Cinq linguistes qui avaient présenté des communications au colloque Sens et mouvement – organisé en mars 2013 par l’université de Jendouba en Tunisie et dont la parution des Actes a été vainement attendue depuis trois ans – se sont rencontrés récemment et ont souhaité et réviser leurs communications restées inédites et les regrouper  dans un dossier du site INTERLINGUA sous l’intitulé commun LES VERBES FRANÇAIS ET L’EXPRESSION DE L’ESPACE ET DU MOUVEMENT. Cette question a donné lieu par le passé à un ouvrage de recherche réputé, L’espace en français (Claude Vandeloise, Le seuil 1986) et à un manuel universitaire abondamment cité, L’espace et son expression en français (Andrée Borillo, Ophrys 2000). Les quatre contributions au présent dossier s’inscrivent dans le sillage de ces travaux de référence.
Dans son article PARTIR et REPARTIR – Configurations sémantiques et fonctionnements discursifs, Hassène AMDOUNI (université de Jendouba, Tunisie) s’intéresse à la sémantique des déplacements exprimés par les verbes partir, arriver et repartir dans des contextes où deux déplacements successifs sont évoqués. À quelles conditions repartir exprime-t-il la prolongation ou l’inversion d’un premier déplacement ? Cette contribution questionne le repérage des déplacements à l’aide des verbes et des prépositions du français.

Hassen-Amdouni-PARTIR-et-REPARTIR-2016

L’article d’Awatef SDIRI (université de Gafsa, Tunisie), Grammaticalisation des lexèmes verbaux : le cas de ALLER et VENIR, est consacré à un thème classique, la polysémie (ou polyvalence, puisqu’il s’agit d’une variation fonctionnelle) des deux verbes protypiques de mouvement orienté, aller et venir. L’un et l’autre ont développé des emplois grammaticalisés (futur proche pour aller + infinitif, passé récent pour venir de + infinitif) en marge d’emplois intermédiaires comme aller + participe présent (il allait titubant), venir + infinitif (Viens me chercher !) ou encore venir à + infinitif (Un taxi vint à passer). L’auteure examine la double variation syntaxique et sémantique produite par le processus de grammaticalisation de ces verbes.
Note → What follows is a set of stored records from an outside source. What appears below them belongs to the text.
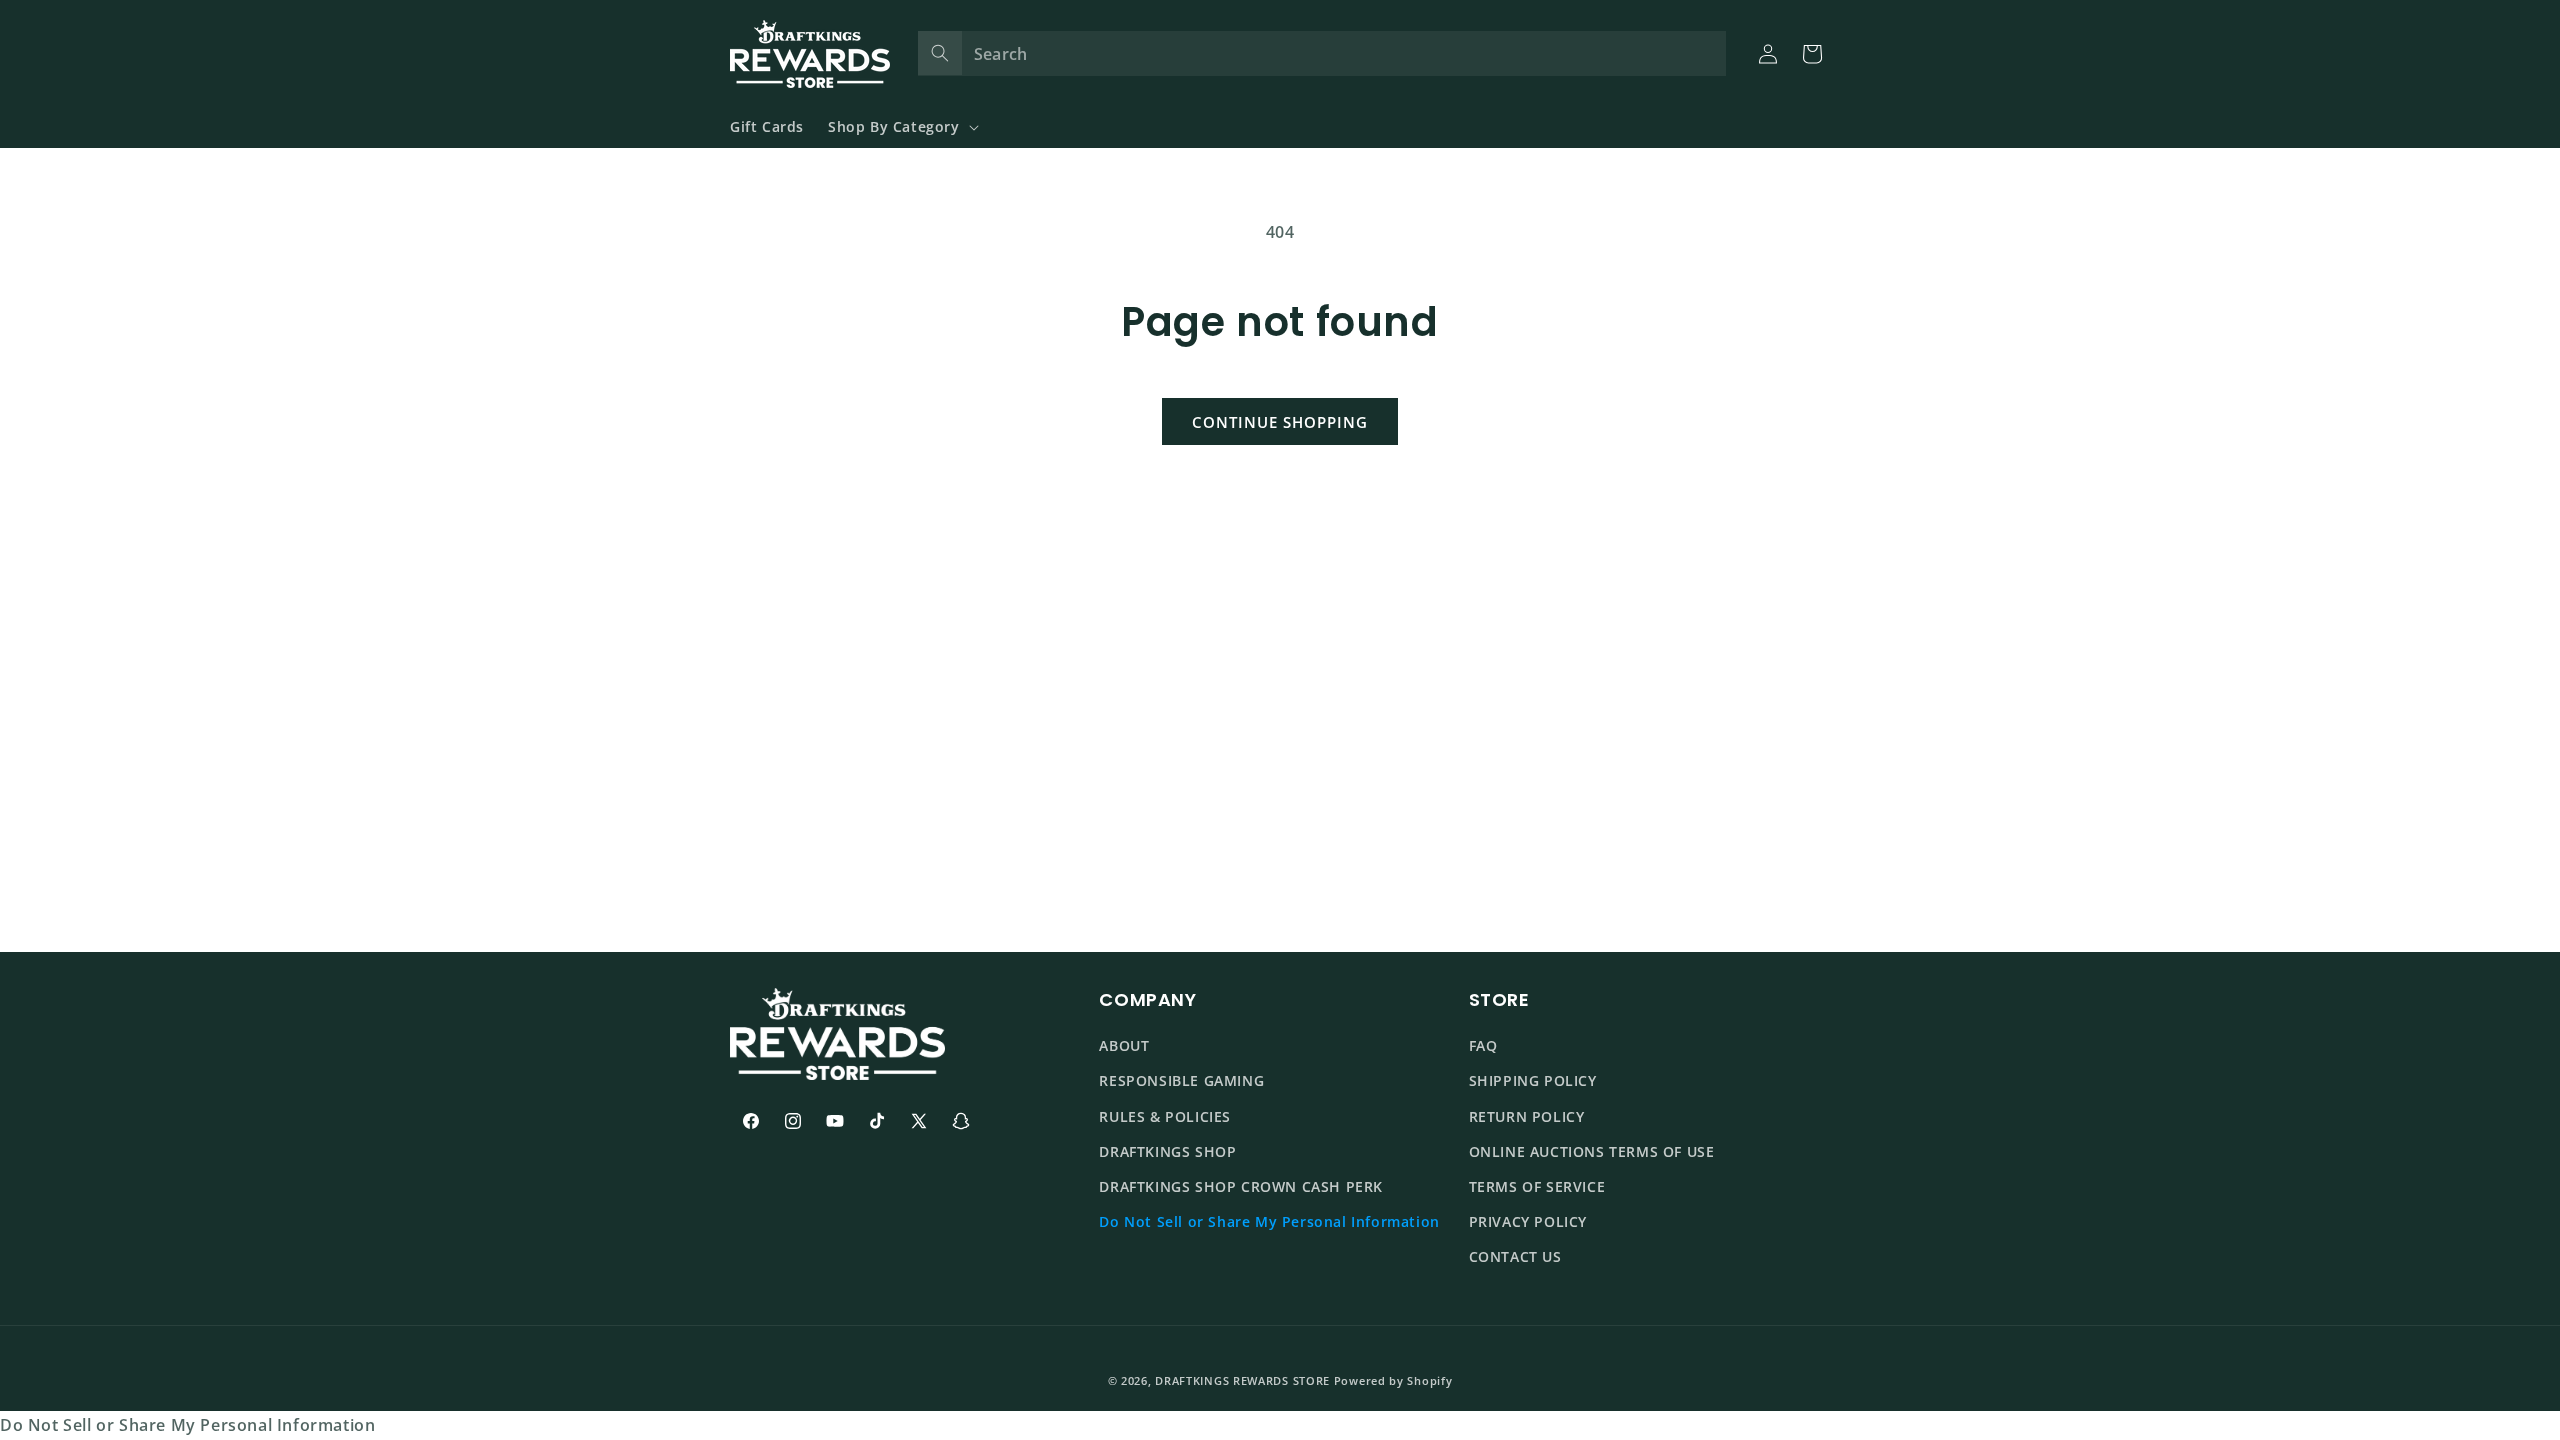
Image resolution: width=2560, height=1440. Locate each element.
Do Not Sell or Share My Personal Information (1269, 1221)
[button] (901, 127)
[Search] (940, 53)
Awatef-Sdiri-ALLER-VENIR-2016

Jacques FRANÇOIS (université de Caen-Normandie) & Yacoub GHERISSI (université de Carthage, Tunisie) examinent des effets métaphoriques d’un autre ordre dans leur article Les verbes de mouvement entre les mouvements du corps et ceux du cœur – Analyse comparée de corpus textuels entre le 17e et le 20e siècles. Les auteurs sélectionnent dix verbes aptes à exprimer des mouvements du cœur aussi bien que du corps (agiter, atteindre, bouleverser, ébranler, remuer, renverser, retourner, saisir, secouer, toucher) pour en comparer les usages entre le 17e et le 20e siècles à partir de la base de données textuelles FRANTEXT, à l’aide d’une grille de quatre valeurs allant d’un mouvement purement physique à un mouvement émotif affectant un individu, en passant par des valeurs intermédiaires. Ils constatent que ces verbes véhiculent plus rarement des « mouvements du cœur » dans le corpus du 20e siècle que dans celui du 17e, ce qu’ils interprètent comme un effet des critères de sélection de la base FRANTEXT aux deux époques. Cette étude soulève donc la question de la ‘comparabilité’ entre corpus textuels.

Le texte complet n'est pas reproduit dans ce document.